Stored data entries
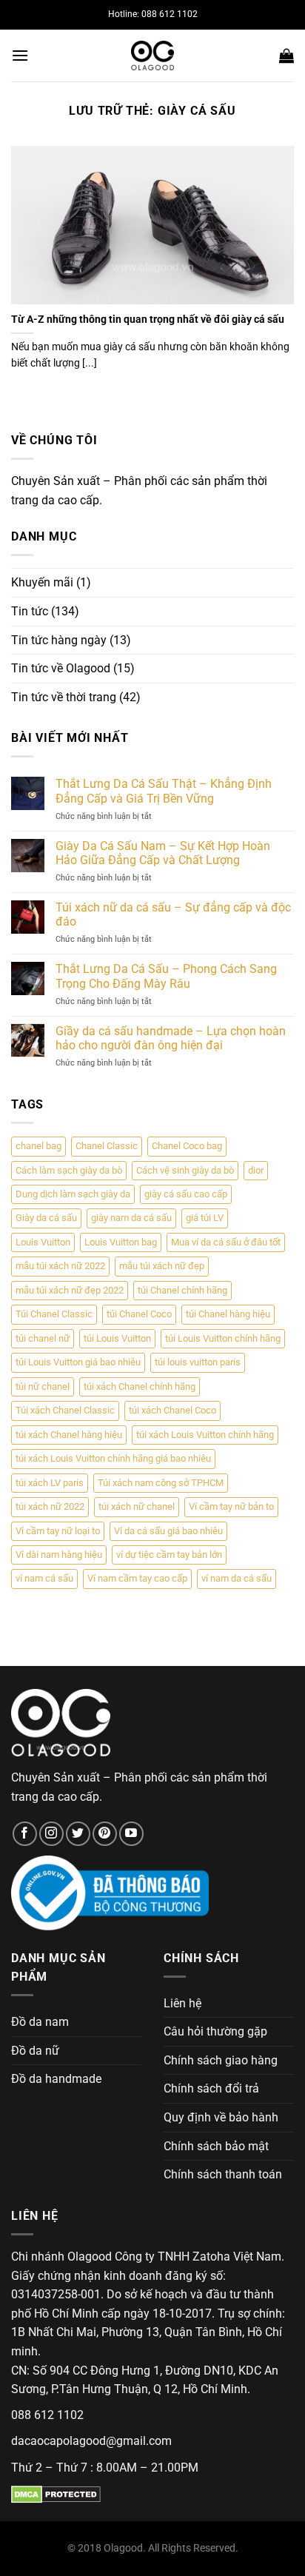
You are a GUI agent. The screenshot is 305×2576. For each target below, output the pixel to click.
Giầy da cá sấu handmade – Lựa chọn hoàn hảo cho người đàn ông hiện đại (171, 1038)
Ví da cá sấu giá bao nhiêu (168, 1530)
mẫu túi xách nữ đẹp (161, 1265)
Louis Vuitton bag (120, 1242)
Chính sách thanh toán (223, 2174)
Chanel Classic (107, 1145)
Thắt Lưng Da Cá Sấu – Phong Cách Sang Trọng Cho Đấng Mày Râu (166, 976)
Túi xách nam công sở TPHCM (161, 1482)
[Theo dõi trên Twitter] (78, 1833)
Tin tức (29, 611)
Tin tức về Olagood (60, 668)
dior (256, 1170)
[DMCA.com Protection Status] (56, 2493)
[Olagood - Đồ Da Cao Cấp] (152, 55)
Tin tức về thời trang (63, 697)
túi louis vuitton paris (198, 1362)
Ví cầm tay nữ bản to (231, 1506)
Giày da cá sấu (46, 1217)
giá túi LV (205, 1217)
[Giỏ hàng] (286, 55)
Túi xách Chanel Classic (65, 1410)
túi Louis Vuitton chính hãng (223, 1338)
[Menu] (20, 55)
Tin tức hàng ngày (59, 640)
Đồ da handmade (56, 2079)
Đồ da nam (40, 2022)
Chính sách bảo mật (216, 2146)
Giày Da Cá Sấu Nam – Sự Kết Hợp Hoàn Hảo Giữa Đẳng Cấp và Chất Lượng (163, 853)
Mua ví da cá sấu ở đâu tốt (226, 1242)
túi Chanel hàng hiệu (228, 1313)
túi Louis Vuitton (117, 1338)
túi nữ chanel (43, 1386)
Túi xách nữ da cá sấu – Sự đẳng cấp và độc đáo (173, 914)
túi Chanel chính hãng (182, 1290)
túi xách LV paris (50, 1482)
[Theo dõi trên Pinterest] (105, 1833)
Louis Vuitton (43, 1242)
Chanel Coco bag (187, 1145)
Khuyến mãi (42, 582)
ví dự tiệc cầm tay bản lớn (169, 1554)
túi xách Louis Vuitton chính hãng (205, 1434)
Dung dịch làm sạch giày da (73, 1194)
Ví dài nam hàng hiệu (59, 1554)
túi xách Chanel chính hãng (139, 1386)
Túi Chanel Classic (54, 1313)
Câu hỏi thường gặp (215, 2031)
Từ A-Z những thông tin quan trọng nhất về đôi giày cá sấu (147, 319)
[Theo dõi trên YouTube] (131, 1833)
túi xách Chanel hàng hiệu (69, 1434)
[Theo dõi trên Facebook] (25, 1833)
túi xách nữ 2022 (50, 1506)
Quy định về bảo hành (221, 2117)
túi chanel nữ (43, 1338)
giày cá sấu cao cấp (185, 1194)
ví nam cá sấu (44, 1578)
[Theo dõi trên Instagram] (51, 1833)
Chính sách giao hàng (221, 2060)
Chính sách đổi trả (211, 2088)
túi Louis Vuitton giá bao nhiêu (78, 1362)
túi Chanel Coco (139, 1313)
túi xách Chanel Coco (172, 1410)
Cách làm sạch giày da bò (69, 1170)
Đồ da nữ (35, 2051)
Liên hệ (182, 2003)
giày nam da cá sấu (131, 1217)
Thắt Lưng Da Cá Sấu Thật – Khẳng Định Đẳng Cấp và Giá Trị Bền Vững (164, 791)
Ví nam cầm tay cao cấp (137, 1578)
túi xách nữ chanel (136, 1506)
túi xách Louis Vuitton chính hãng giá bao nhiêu (113, 1458)
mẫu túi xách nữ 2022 (60, 1265)
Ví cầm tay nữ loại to (58, 1530)
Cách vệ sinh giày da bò (185, 1170)
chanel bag (38, 1145)
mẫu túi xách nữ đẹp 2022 (70, 1290)
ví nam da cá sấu (236, 1578)
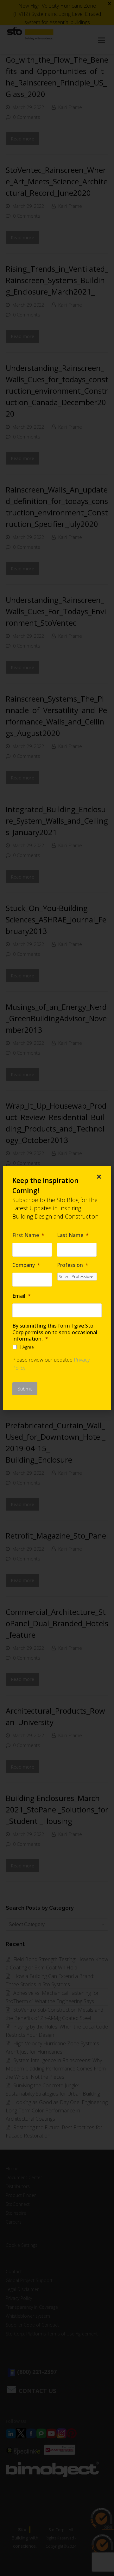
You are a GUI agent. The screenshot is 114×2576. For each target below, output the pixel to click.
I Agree (27, 1347)
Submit (24, 1388)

Task details
Please return the entries above exactly as they appear, but without the pictures.

Expected answer
You are a GUI agent. The screenshot is 305×2576. For each target below, output the pixel to click.
Giầy da cá sấu handmade – Lựa chọn hoàn hảo cho người đàn ông hiện đại (171, 1038)
Ví da cá sấu giá bao nhiêu (168, 1530)
mẫu túi xách nữ đẹp (161, 1265)
Louis Vuitton bag (120, 1242)
Chính sách thanh toán (223, 2174)
Chanel Classic (107, 1145)
Thắt Lưng Da Cá Sấu – Phong Cách Sang Trọng Cho Đấng Mày Râu (166, 976)
Túi xách nam công sở TPHCM (161, 1482)
[Theo dõi trên Twitter] (78, 1833)
Tin tức (29, 611)
Tin tức về Olagood (60, 668)
dior (256, 1170)
[DMCA.com Protection Status] (56, 2493)
[Olagood - Đồ Da Cao Cấp] (152, 55)
Tin tức về thời trang (63, 697)
túi louis vuitton paris (198, 1362)
Ví cầm tay nữ bản to (231, 1506)
Giày da cá sấu (46, 1217)
giá túi LV (205, 1217)
[Giỏ hàng] (286, 55)
Túi xách Chanel Classic (65, 1410)
túi Louis Vuitton chính hãng (223, 1338)
[Menu] (20, 55)
Tin tức hàng ngày (59, 640)
Đồ da handmade (56, 2079)
Đồ da nam (40, 2022)
Chính sách bảo mật (216, 2146)
Giày Da Cá Sấu Nam – Sự Kết Hợp Hoàn Hảo Giữa Đẳng Cấp và Chất Lượng (163, 853)
Mua ví da cá sấu ở đâu tốt (226, 1242)
túi Chanel hàng hiệu (228, 1313)
túi Louis Vuitton (117, 1338)
túi nữ chanel (43, 1386)
Túi xách nữ da cá sấu – Sự đẳng cấp và độc đáo (173, 914)
túi Chanel chính hãng (182, 1290)
túi xách LV paris (50, 1482)
[Theo dõi trên Pinterest] (105, 1833)
Louis Vuitton (43, 1242)
Chanel Coco bag (187, 1145)
Khuyến mãi (42, 582)
ví dự tiệc cầm tay bản lớn (169, 1554)
túi xách Louis Vuitton chính hãng (205, 1434)
Dung dịch làm sạch giày da (73, 1194)
Ví dài nam hàng hiệu (59, 1554)
túi xách Chanel chính hãng (139, 1386)
Túi Chanel Classic (54, 1313)
Câu hỏi thường gặp (215, 2031)
Từ A-Z những thông tin quan trọng nhất về đôi giày cá sấu (147, 319)
[Theo dõi trên YouTube] (131, 1833)
túi xách Chanel hàng hiệu (69, 1434)
[Theo dõi trên Facebook] (25, 1833)
túi xách nữ 2022 (50, 1506)
Quy định về bảo hành (221, 2117)
túi chanel nữ (43, 1338)
giày cá sấu cao cấp (185, 1194)
ví nam cá sấu (44, 1578)
[Theo dõi trên Instagram] (51, 1833)
Chính sách giao hàng (221, 2060)
Chính sách đổi trả (211, 2088)
túi Louis Vuitton giá bao nhiêu (78, 1362)
túi Chanel Coco (139, 1313)
túi xách Chanel Coco (172, 1410)
Cách làm sạch giày da bò (69, 1170)
Đồ da nữ (35, 2051)
Liên hệ (182, 2003)
giày nam da cá sấu (131, 1217)
Thắt Lưng Da Cá Sấu Thật – Khẳng Định Đẳng Cấp và Giá Trị Bền Vững (164, 791)
Ví nam cầm tay cao cấp (137, 1578)
túi xách nữ chanel (136, 1506)
túi xách Louis Vuitton chính hãng giá bao nhiêu (113, 1458)
mẫu túi xách nữ 2022 (60, 1265)
Ví cầm tay nữ loại to (58, 1530)
Cách vệ sinh giày da bò (185, 1170)
chanel bag (38, 1145)
mẫu túi xách nữ đẹp 2022 (70, 1290)
ví nam da cá sấu (236, 1578)
You are a GUI agent. The screenshot is 114×2576. For each target below, output the pixel to click.
I Agree (27, 1347)
Submit (24, 1388)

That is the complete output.